Massimiliano Nuzzolo

Massimiliano Nuzzolo è nato a Mestre nel 1971. Ha esordito nel 2004 con il romanzo L’ultimo disco dei Cure. Nel 2007 ha pubblicato la raccolta di poesie Tre metri sotto terra (Coniglio editore). Esperto di musica e di culture giovanili, ha curato la raccolta di racconti La musica è il mio radar (Mursia 2010). Con Italic Pequod, nel 2012, ha pubblicato Fratture.

Salve Massimiliano, grazie di aver accettato di rispondere a queste domande. Parlaci un po’ di te, chi è Massimiliano?

Ciao. Grazie a te e voi. Non c’è molto da dire. Direi che sono una persona normalissima con alcune passioni concrete.

Poesia, narrativa e musica. Come sono nate queste tue passioni?

Sicuramente devo la passione per musica, poesia, narrativa, ma pure cinema, fotografia e arte in generale ai miei genitori che, pur occupandosi d’altro, hanno incoraggiato me e mio fratello a svilupparle sin dalla prima infanzia, ma pure al loro continuo spronarci alla lettura e alla ricerca, a sperimentare in ogni campo. Alcuni incontri e scoperte successive le hanno alimentate e “direzionate” consentendomi di affinare e “organizzare” ciò che più sentivo vicino alle mie corde.

Scrittore ed esperto di musiche e culture giovanili. Sono le due facce della stessa medaglia o due cose completamente indipendenti l’una dall’altra?

Inevitabilmente sono due facce della stessa medaglia, anche se esisterebbero comunque separatamente.

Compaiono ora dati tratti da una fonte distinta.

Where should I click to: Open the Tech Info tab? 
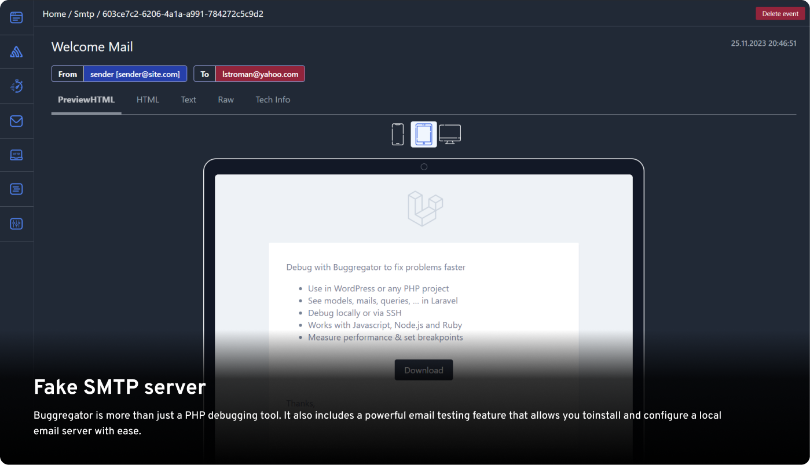click(x=272, y=100)
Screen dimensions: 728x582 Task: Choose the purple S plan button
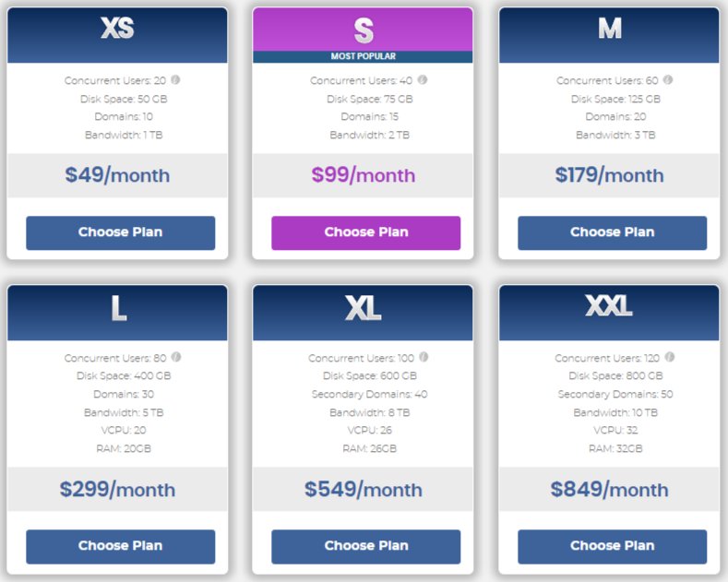tap(366, 232)
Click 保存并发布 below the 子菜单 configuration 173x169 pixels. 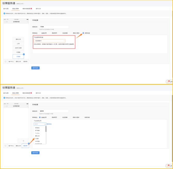click(35, 68)

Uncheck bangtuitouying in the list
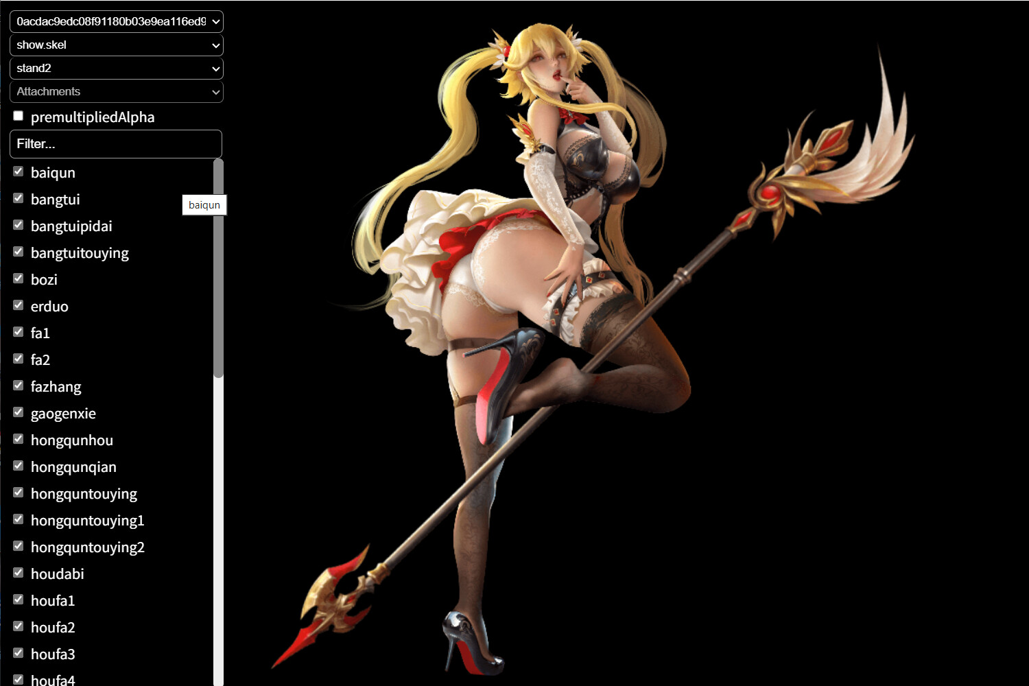[x=19, y=252]
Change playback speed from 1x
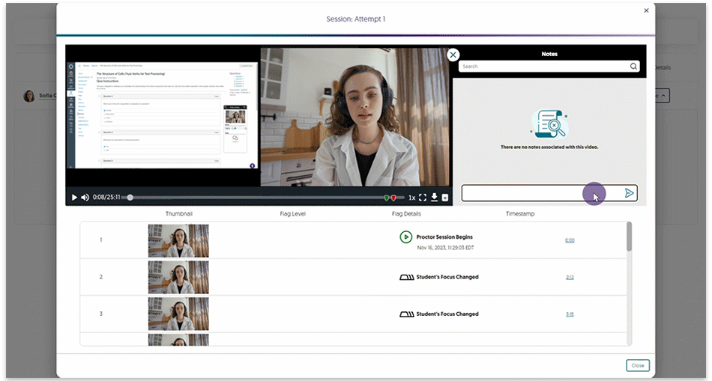The height and width of the screenshot is (381, 712). click(411, 198)
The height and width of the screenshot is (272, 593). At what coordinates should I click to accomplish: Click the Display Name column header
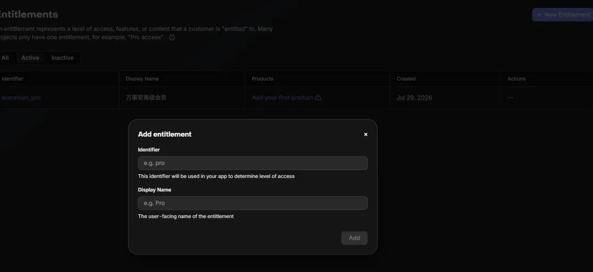(142, 79)
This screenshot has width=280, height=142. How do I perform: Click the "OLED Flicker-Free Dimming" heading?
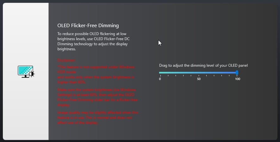(88, 25)
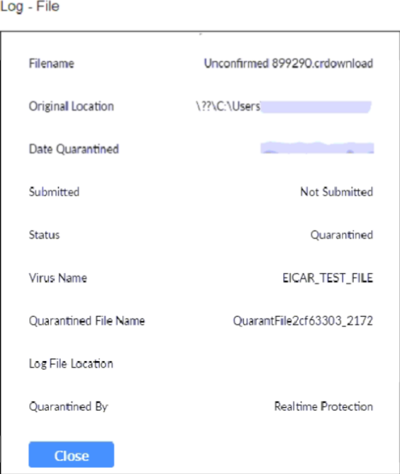Screen dimensions: 400x474
Task: Select the QuarantFile2cf63303_2172 value
Action: pyautogui.click(x=303, y=321)
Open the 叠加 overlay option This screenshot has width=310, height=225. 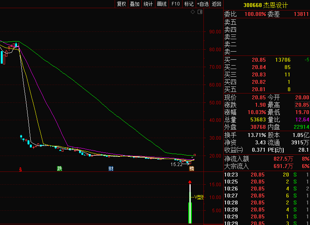point(134,4)
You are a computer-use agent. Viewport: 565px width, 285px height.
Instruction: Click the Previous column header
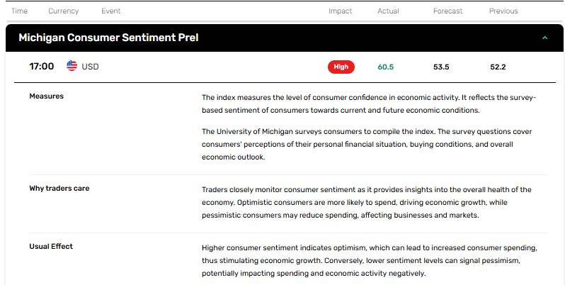tap(503, 11)
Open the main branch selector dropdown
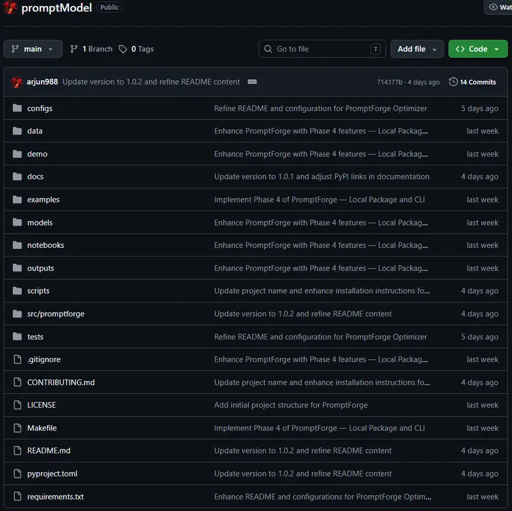This screenshot has width=512, height=511. point(33,49)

Diciamo che la loro coesistenza genera un punto di vista particolare e probabilmente arricchisce e influenza il mio stile.

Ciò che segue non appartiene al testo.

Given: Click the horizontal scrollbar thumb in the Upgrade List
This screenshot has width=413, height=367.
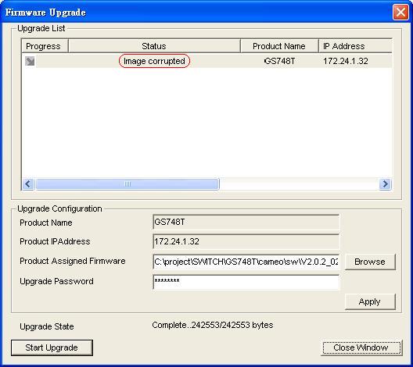Looking at the screenshot, I should tap(127, 184).
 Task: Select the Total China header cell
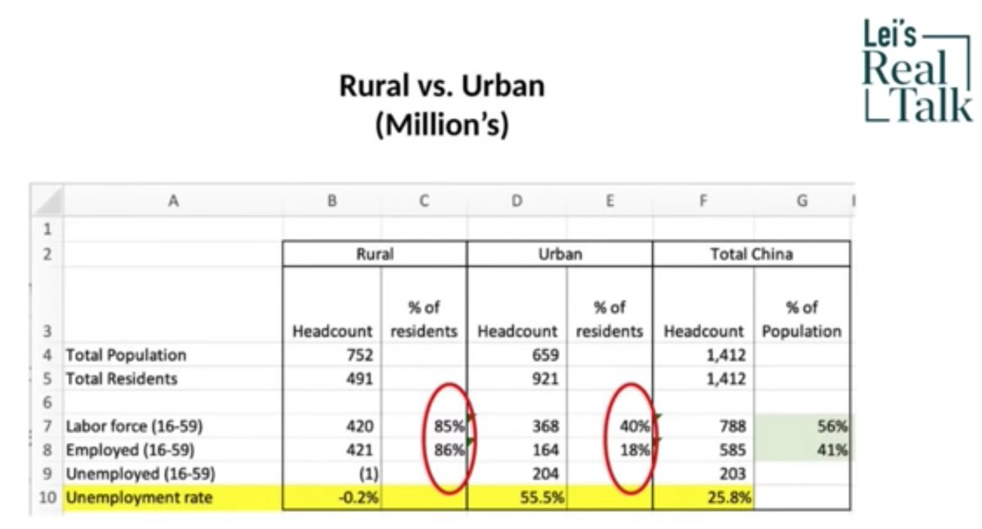coord(751,254)
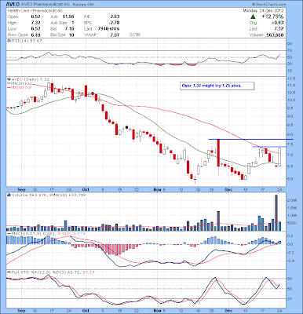
Task: Click the green up-triangle price change icon
Action: click(x=253, y=16)
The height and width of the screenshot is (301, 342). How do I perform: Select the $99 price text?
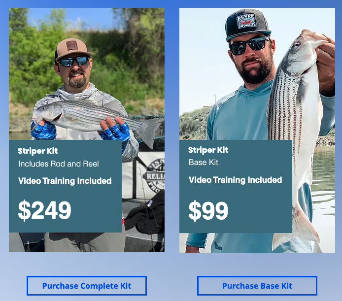coord(208,210)
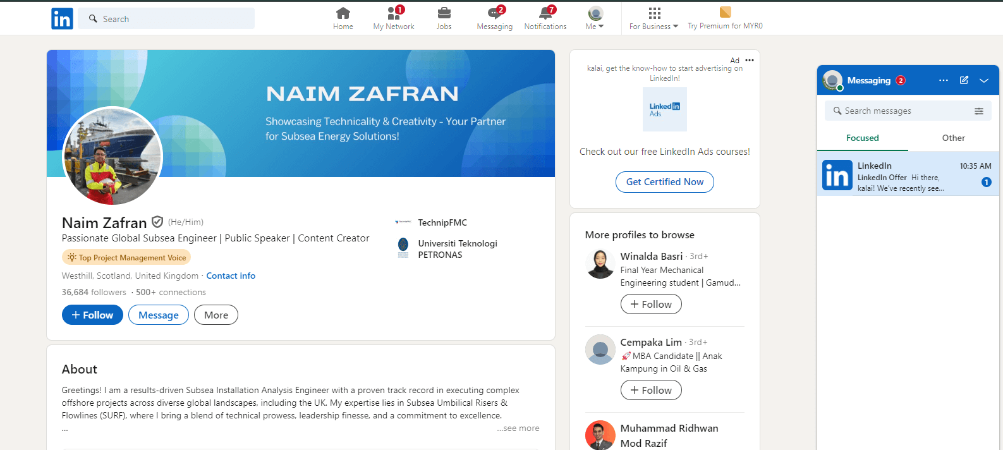Open Naim Zafran's Contact info link
This screenshot has width=1003, height=450.
pyautogui.click(x=231, y=276)
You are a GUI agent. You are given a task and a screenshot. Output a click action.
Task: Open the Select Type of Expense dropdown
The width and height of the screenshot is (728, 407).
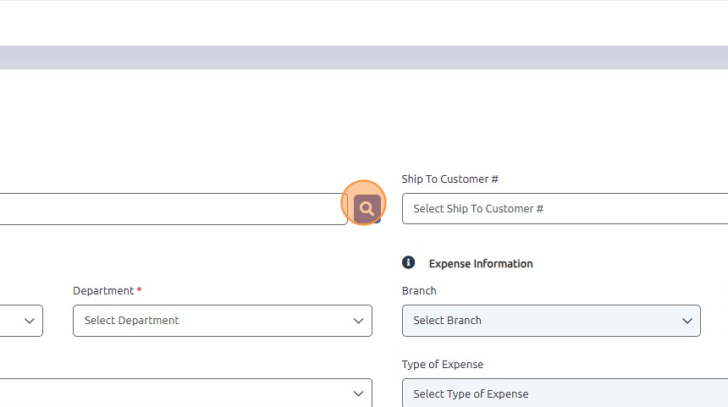pyautogui.click(x=565, y=393)
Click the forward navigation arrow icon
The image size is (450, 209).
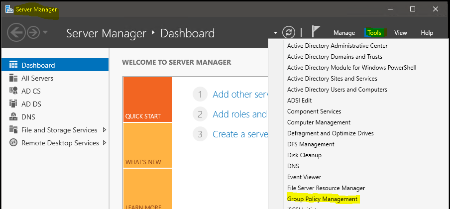(33, 33)
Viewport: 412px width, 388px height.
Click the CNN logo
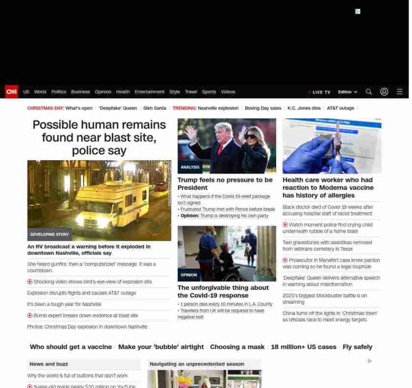[11, 92]
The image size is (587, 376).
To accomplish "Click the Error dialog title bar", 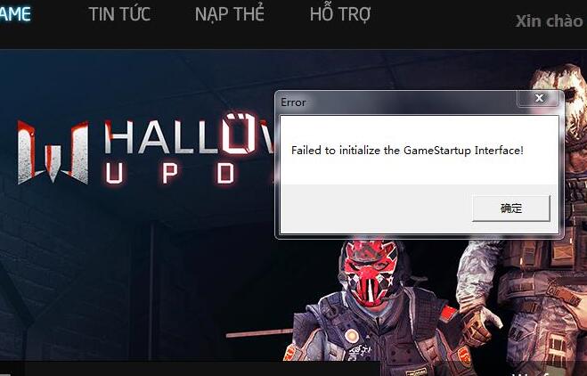I will (396, 102).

Il tuo ultimo libro, La felicità è facile, è un’antologia di racconti. Come mai la scelta di scrivere “mini” in un periodo, in un luogo (Italia) e un mercato in cui il racconto è sottovaluto?

Perché dopo i due romanzi “L’ultimo disco dei Cure” e “Fratture”, un’antologia di irriverente poesia “Tre metri sotto terra”, la curatela di un progetto impegnativo come “La musica è il mio radar” e una serie di partecipazioni a libri corali, cimentarmi con la misura del racconto era quasi un passaggio obbligato, essendo tecnicamente il racconto la cosa più difficile da scrivere e nella “Felicità è facile” lo faccio guardando bene negli occhi i miei maestri. So che il nostro paese non è molto ricettivo ai racconti e che il loro mercato (a meno che non si tratti di autori stranieri) è praticamente inesistente, ma la sfida sta anche in questo. D’altra parte mi occupo di Letteratura in Italia…

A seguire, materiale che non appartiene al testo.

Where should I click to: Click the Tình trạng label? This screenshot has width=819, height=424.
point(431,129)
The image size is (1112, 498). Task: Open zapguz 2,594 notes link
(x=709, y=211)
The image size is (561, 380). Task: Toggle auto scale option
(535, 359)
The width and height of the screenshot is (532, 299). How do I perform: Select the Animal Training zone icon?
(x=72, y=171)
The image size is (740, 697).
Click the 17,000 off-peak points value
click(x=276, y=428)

Di cosa parla la tua raccolta? Che messaggio vuoi inviare?

La felicità è facile, senza svelarti troppo, analizza il concetto di Felicità per l’essere umano. Lo fa aggredendo la materia in vario modo e da vari punti di vista. Non percorro la strada più conciliante, questo è certo, anzi… Cerco di provocare una reazione nel lettore, di scuoterlo dal torpore. Non sono solito inviare messaggi, quanto piuttosto appiccare incendi…

Cosa ti hanno lasciato, artisticamente e umanamente ognuno dei tuoi scritti, cosa ti hanno insegnato?

Ogni testo che scrivo e che arriva a pubblicazione ha una storia talmente complessa e a volte così incisiva per me da rimanere indelebile nella mia esistenza. I miei testi sono frutto di ricerca e studio, elaborazione tematica, scrittura e riscritture in cui confluiscono emozioni e stati d’animo, storie di vita vissuta, citazioni, ecc. Ogni cosa che faccio mi insegna a rimanere con i piedi per terra e a migliorarmi grazie allo studio e alla disciplina (è sulla disciplina però che inciampo di tanto in tanto)

La soddisfazione più grande che hai ricevuto dopo la pubblicazione dei tuoi libri?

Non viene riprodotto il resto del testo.